# If You Were An Animal Villager...



## Whisboi (Oct 18, 2017)

I've always been curious what people think about this! If you were an animal villager from the games, what species would you be, and what personality type? I'd say I would be a normal rabbit- however, if we can cross gender boundaries I'd certainly be lazy. 
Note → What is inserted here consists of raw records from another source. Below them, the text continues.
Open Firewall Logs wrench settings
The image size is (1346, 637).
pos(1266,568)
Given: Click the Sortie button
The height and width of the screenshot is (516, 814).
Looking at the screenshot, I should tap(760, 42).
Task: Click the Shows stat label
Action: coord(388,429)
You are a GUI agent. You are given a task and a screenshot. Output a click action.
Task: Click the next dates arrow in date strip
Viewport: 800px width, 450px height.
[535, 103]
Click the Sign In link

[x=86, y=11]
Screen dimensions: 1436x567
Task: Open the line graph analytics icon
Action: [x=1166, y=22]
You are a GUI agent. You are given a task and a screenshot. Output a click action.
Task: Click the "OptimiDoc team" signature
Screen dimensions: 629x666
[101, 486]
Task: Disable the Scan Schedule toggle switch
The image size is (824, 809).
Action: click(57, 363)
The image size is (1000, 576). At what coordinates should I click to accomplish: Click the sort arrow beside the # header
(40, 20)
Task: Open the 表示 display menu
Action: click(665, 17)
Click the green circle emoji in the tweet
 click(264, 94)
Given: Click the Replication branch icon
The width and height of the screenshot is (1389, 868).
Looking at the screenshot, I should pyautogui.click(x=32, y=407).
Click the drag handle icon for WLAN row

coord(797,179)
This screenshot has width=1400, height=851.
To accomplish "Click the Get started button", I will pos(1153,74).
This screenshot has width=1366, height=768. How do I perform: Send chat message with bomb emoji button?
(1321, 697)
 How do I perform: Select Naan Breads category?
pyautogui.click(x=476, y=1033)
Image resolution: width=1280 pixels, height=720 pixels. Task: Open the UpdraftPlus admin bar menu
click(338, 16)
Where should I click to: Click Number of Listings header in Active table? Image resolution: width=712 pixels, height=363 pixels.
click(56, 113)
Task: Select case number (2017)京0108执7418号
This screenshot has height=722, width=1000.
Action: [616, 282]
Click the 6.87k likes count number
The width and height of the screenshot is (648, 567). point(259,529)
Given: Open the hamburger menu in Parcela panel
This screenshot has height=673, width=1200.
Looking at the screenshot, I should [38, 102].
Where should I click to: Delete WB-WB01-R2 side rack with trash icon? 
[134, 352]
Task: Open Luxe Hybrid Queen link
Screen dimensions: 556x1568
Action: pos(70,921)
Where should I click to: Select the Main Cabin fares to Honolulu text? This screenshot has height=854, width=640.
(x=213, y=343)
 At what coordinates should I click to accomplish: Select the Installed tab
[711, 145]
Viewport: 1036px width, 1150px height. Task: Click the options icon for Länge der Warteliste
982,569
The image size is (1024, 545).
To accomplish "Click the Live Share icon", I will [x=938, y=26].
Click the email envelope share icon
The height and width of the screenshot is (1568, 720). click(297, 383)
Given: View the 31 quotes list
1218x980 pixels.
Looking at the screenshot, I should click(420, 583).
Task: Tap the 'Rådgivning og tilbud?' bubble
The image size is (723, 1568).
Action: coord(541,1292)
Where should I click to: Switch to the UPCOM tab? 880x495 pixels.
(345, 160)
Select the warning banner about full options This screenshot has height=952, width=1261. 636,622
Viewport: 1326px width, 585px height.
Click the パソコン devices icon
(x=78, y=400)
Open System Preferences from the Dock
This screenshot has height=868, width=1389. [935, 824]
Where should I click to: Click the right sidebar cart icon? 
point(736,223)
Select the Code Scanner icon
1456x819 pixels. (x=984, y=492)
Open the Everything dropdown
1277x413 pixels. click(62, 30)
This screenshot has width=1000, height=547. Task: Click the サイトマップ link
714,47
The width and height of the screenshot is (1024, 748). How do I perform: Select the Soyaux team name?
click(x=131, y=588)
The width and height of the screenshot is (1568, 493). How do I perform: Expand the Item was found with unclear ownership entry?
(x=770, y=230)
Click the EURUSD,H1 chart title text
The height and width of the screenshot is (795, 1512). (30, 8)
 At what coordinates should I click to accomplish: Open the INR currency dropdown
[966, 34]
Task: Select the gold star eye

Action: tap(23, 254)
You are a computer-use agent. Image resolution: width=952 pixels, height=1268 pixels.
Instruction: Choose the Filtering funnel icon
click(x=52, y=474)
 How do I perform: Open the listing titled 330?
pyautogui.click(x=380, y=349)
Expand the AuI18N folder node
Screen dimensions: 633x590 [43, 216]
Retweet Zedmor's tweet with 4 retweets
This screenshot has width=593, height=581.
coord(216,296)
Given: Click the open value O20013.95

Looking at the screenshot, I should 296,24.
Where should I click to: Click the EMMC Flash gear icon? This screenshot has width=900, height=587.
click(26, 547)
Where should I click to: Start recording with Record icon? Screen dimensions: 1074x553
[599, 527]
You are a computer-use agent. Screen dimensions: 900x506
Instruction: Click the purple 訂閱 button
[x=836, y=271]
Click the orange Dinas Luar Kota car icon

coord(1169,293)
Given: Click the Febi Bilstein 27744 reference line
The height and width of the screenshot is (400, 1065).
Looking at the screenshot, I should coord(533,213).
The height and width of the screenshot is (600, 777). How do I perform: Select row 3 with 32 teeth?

Tell me what you folks think you'd be like!


----------



## Toot (Oct 18, 2017)

I'd be a Lazy Wolf. I love the wolf villagers and I'm lazy af. Lol. There's no way around it.


----------



## mitfy (Oct 18, 2017)

i'd either be normal or lazy

for species... probably a wolf or cat. 

https://www.proprofs.com/quiz-school/story.php?title=nje1njcw

though i just took this quiz and got elephant, hehe


----------



## Sweetley (Oct 19, 2017)

I think I would be a wolf, either with the personality peppy or uchi.


----------



## CaramelCookie (Oct 20, 2017)

Normal sheep for me!


----------



## Haydenv019 (Oct 20, 2017)

I'd probably be a lazy wolf,


----------



## alpacalypse (Oct 20, 2017)

snooty! not entirely sure for species, but probably one of the shorter ones since i'm quite short in real life~


----------



## ShafferFamily5 (Oct 20, 2017)

Hm. If we could cross the gender norms I'd be a female cranky chicken with green and black feathers, tired looking eyes and glasses. :3 Catchphrase would be Snoozy.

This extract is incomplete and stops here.